PAGE EXTRACT —
┌──
Description of problem: dm-mpath paniced at dm_pg_init_complete+0x10 while testing multipath reaction to CLARiion CX300 non-destructive ucode upgrade called an NDU. Using version 0.4.3-pre5 multipath tools and version 2.6.11-rc3-udm2 linux kernel. I see no code in place that would prevent this problem from occurring on Red Hat AS 4 Update 1. The panic is occurring due to corrupted memory in the path structure for a multipath pg_init i/o completion. I suspect that the memory for the path structure (and its encompassing path group and multipath structure) has been freed by the multipath destructor, subsequently re-allocated for other use, and written upon. I suspect that the problem is caused by having a pg_init request oustanding while the pending count on a multipath mapped device is zero when the multipath mapped device is suspended. Since pg_init requests are not accounted for in the pending count of the multipath mapped device structure, it is possible to have outstanding pg_init requests awaiting i/o completion when the pending count is zero. If the multipath table is destroyed via dm_table_destroy() before the pg_init i/o completion arrives, dm_pg_init_complete() can reference corrupted memory. This can happen either from the swap-in of a new dm table or the closing of the dm mapped device. My panic involves the former use case. I suspect that the prerequisite state of having a pg_init request outstanding while having a 0 pending count for a multiapth during a multipath device suspension is achieved in one of two possible ways. First, when a multipath, which has no pending requests and a call from user space to switch_pg_num() sends a pg_init request just prior to having the multipath device suspended. Second, when a multipath mapped device which has one or more pending requests and a pg_init request outstanding is suspended. Reasonable fixes for both cases (which I tried) are (1) to only send a pg_init request if there are one or more pending requests queued for the multipath and (2) to not dispatch pending requests if there is a pg_init request outstanding. With these changes in place, I no longer incurred this problem. Version-Release number of selected component (if applicable): How reproducible: Steps to Reproduce: 1. 2. 3. Actual results: Expected results: Additional info:
I think this is fixed by the updated patch I attached for bug #155428 and maybe bug #15442 also has an impact here. Does the bug still occur with these updates in place?
(In reply to comment #1) > I think this is fixed by the updated patch I attached for bug #155428 and maybe > bug #15442 also has an impact here. > Does the bug still occur with these updates in place? From reading the description for bug #155428, I cannot see how that bug and this one are at all related. Also, I am not able to access bug #15442 (or #155442???).
bug 154442
Marking as duplicate of bug 154442 as the fix is believed to be the same. *** This bug has been marked as a duplicate of 154442 ***
└──
SOURCE MATERIAL —
┌──
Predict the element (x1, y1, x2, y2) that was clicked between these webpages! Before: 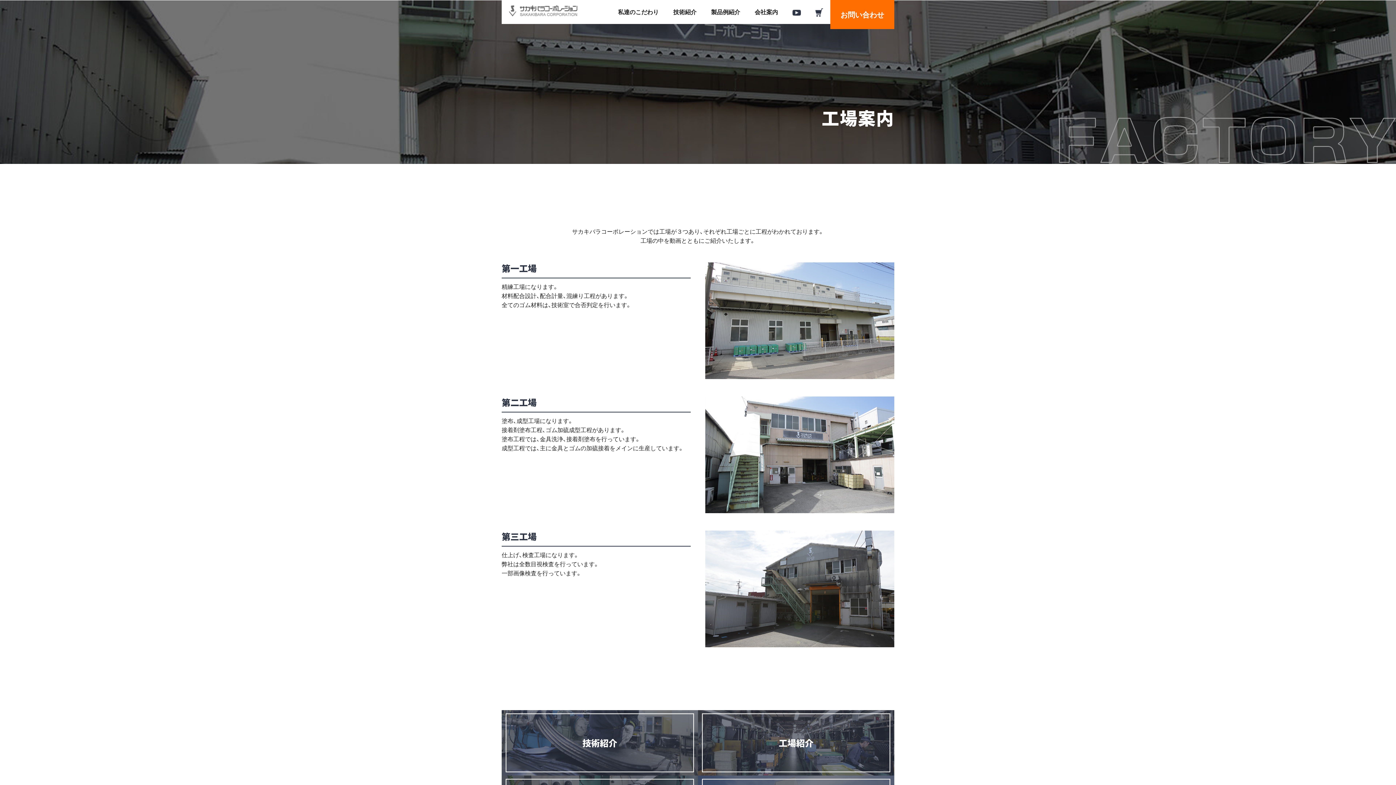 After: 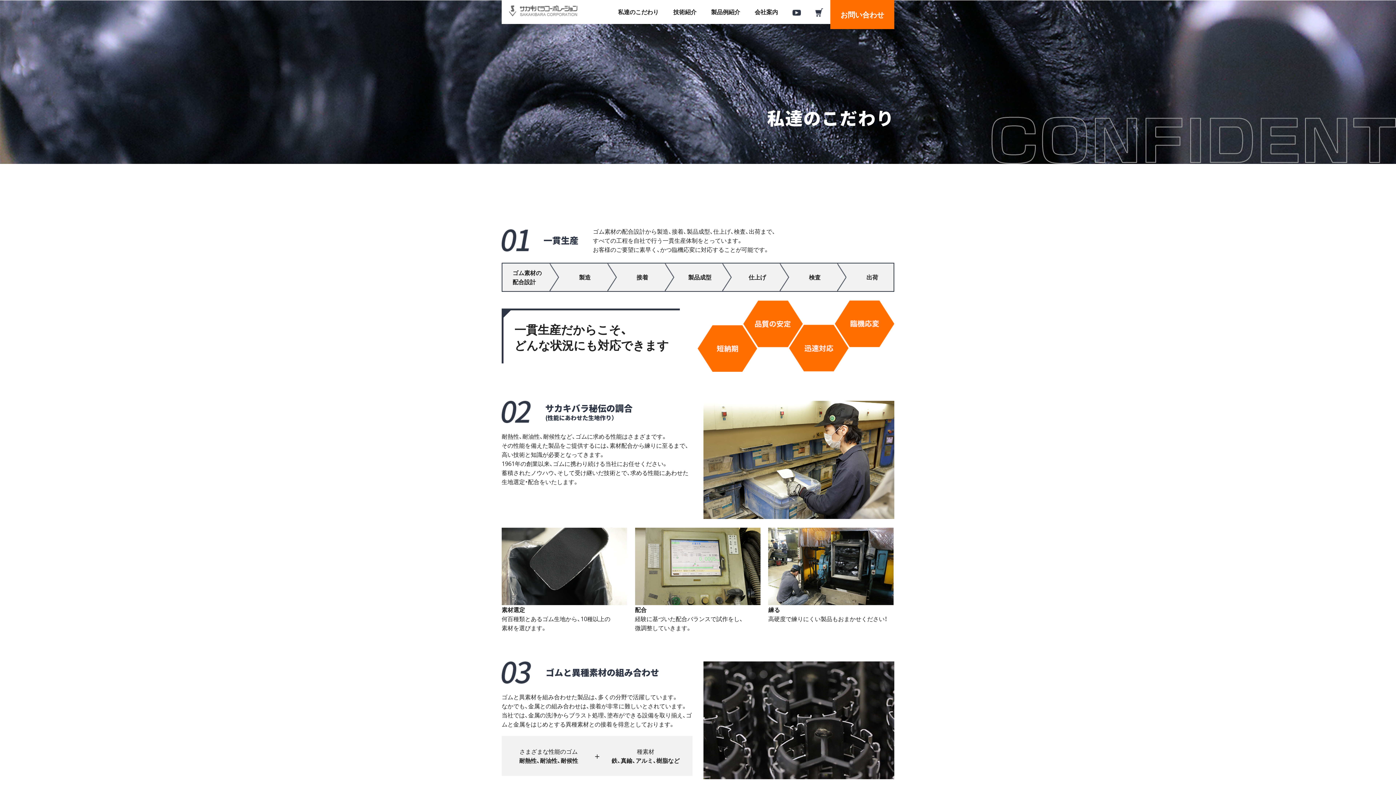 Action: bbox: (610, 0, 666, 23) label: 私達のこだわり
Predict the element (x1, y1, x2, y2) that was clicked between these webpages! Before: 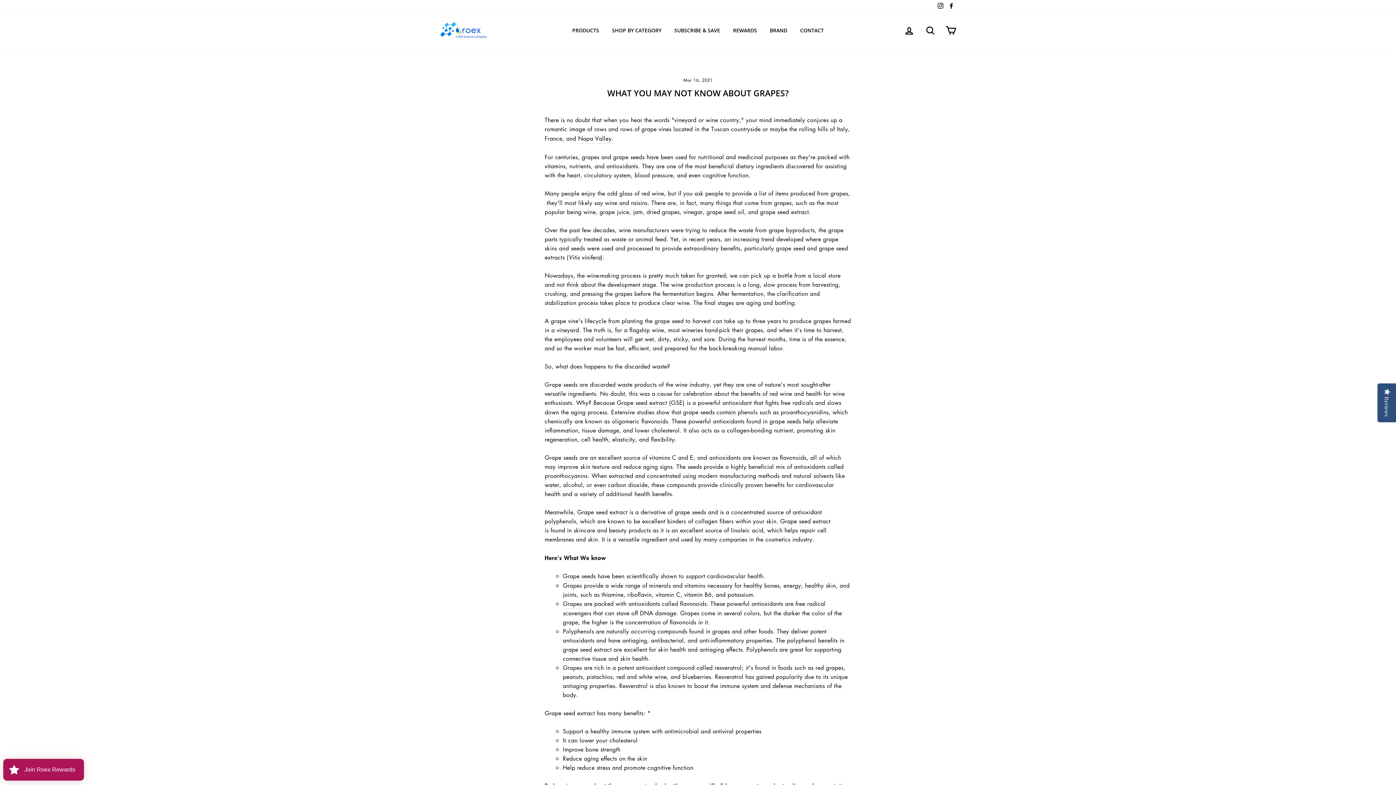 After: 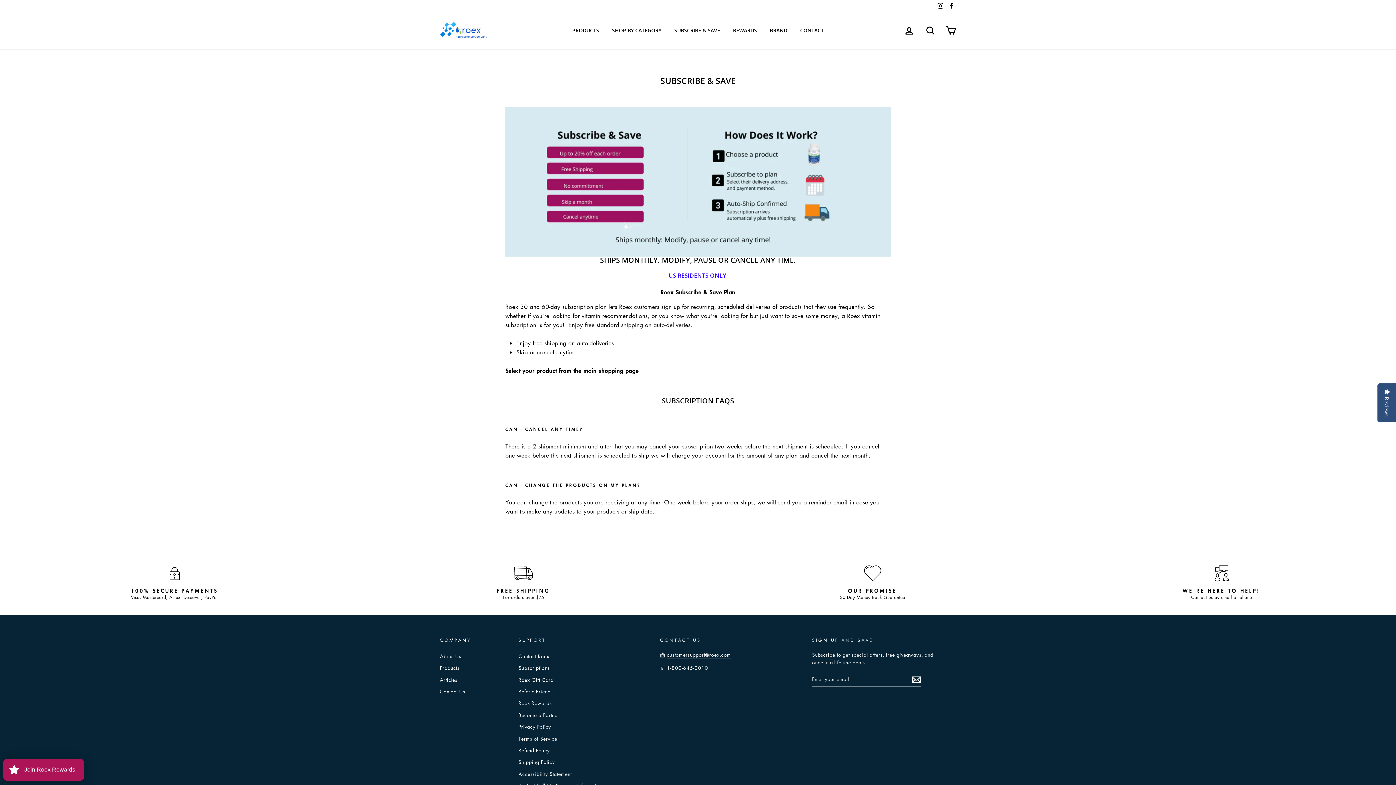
└──
EXERCISES —
1) Answer these from the dm-mpath bug thread:
(a) Which version of the multipath tools was used in the testing?
(b) Which storage system's non-destructive ucode upgrade was being tested?
(c) Which bug was this report marked as a duplicate of?
2) Write out the part of the dm-mpath bug thread between "(In reply to" and "#15442 (or #155442???).", inclusive.

ANSWER LIST —
1)
(a) Version 0.4.3-pre5.
(b) The CLARiion CX300.
(c) Bug 154442.

2)
(In reply to comment #1) > I think this is fixed by the updated patch I attached for bug #155428 and maybe > bug #15442 also has an impact here. > Does the bug still occur with these updates in place? From reading the description for bug #155428, I cannot see how that bug and this one are at all related. Also, I am not able to access bug #15442 (or #155442???).